Tuesday, January 12, 2021

Mitchell, Timothy. "The Limits of the State: Beyond Statist Approaches and Their Critics." The American Political Science Review, Vol.85, No.1 (1991): 77-96.

Mitchell, Timothy. "The Limits of the State: Beyond Statist Approaches and Their Critics." The American Political Science Review, Vol.85, No.1 (1991): 77-96.


  • Political scientists have repeatedly had a problem studying 'the state' and distinguishing it from broader society. The two responses of American academics to this problem has been to either replace the 'state' with the similarly vague and borderless notion of the 'political system', or to try and reduce the state to an overly narrow set of formal politics, executive bodies, and an idea of objective national interest. Neither of these approaches has solved the core problem of distinguishing the state from society (77-78, 84).
    • The author proposes a third approach of seeing the perception of the state as separate and distinct from society, despite social relations regularly crossing that line, as a social and political phenomenon deserving of study in its own right (78).
  • Political scientists first sought to remove the term 'state' from their conceptual vocabulary in the 1950s because it was vague, poorly defined, and excluded important parts of the political process, like parties and the media (78-79).
    • This movement within the discipline was motivated by a wider turn towards a more integral conception of politics that included psychology, sociology, anthropology, and economics. In this wider conception of politics, the idea of the 'state' was no longer useful (79).
    • This turn towards a broader study of politics as embedded within society, and related to sociology and economics was a response to the failure of political science in the 1940s to explain the communist sympathies or political apathy of segments of the Western European population. Governments viewed this as imperative to stopping the spread of communism and thus demanded answers that required a broader study of political life (79-80).
  • The author applies his approach to the issue of defining the boundaries of the state, using the case of Aramco, the American oil consortium that maintained exclusive rights to Saudi oil resources (89).

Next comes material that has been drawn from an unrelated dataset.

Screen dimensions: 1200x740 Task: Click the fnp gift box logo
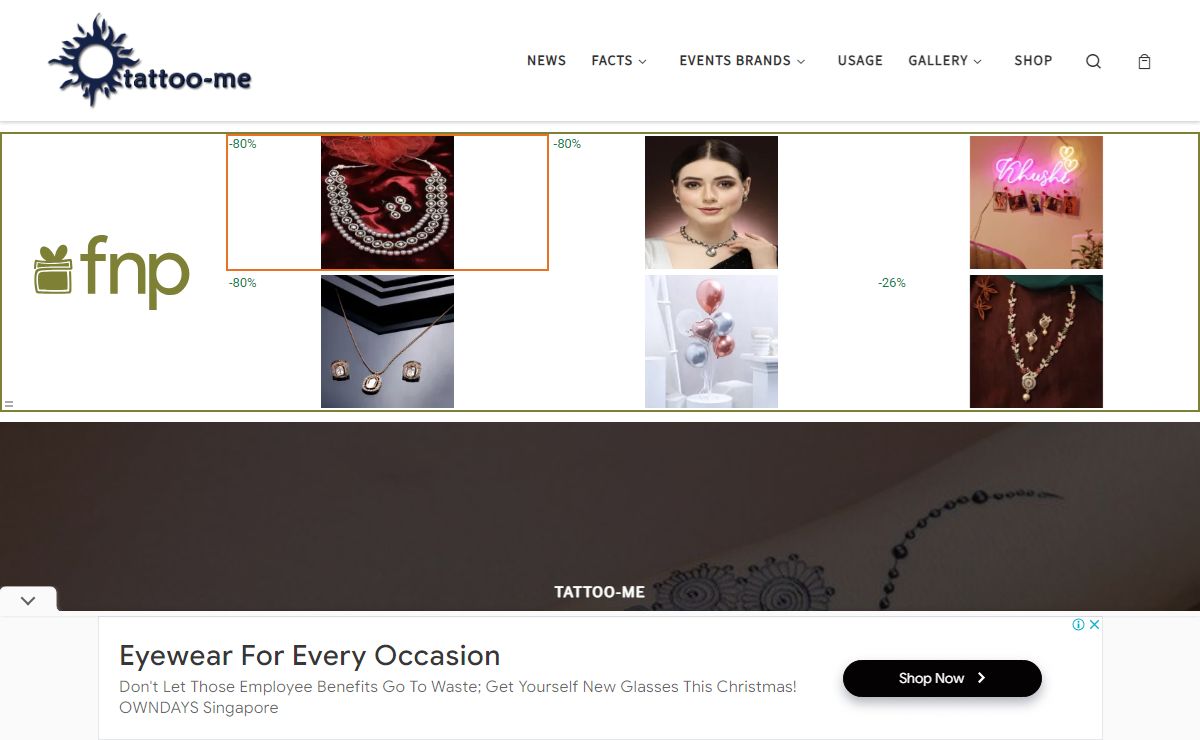pos(112,272)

    • After the Second World War, Saudi Arabia demanded that its share of oil revenues be increased from 12% to 50%. Aramco was unwilling to pay this and arranged with allies in the US State Department to have the additional revenues be paid to the Saudis by US taxpayers by the Treasury Department using Aramco's tax payments, allowing Aramco profits to remain the same (89).

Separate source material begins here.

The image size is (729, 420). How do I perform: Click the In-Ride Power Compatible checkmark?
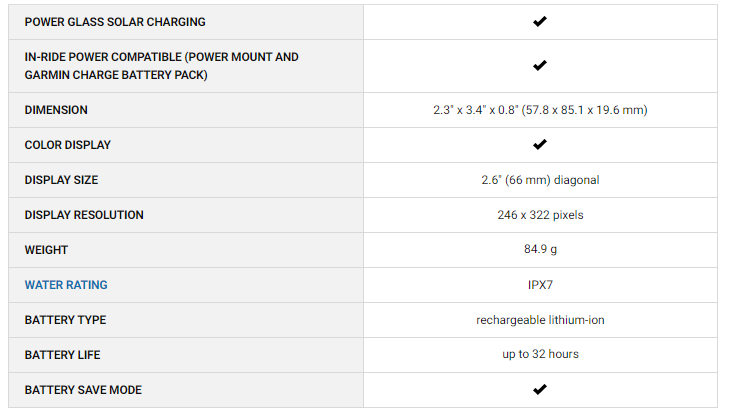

    • Stephen Krasner, one of the major advocates for a strict and narrow definition of the state, argued that the case of Aramco demonstrated that the US government used oil companies to achieve political ends, such as giving more money to the pro-American government in Saudi Arabia. Dr. Kranser rejected the idea that this example indicated private corporate interests had any impact on American policy (89-90).
    • The divide between state institutions and nonstate actors is fuzzy and illusory, as the direct involvement of Aramco in American policy and international relations demonstrates. However, the claim that is outside of the state is important in its own right, because it allows the US government to clandestinely achieve political ends through Aramco (90).
  • The author instead defines the state largely as an exercise in the ability of society to be disciplined and organized to certain political and social ends, as explored by Michel Foucault. The state thus exists only in social practices designed to make it exist. These include patrolling and enforcing borders or instituting uniform laws and regulations (92-94).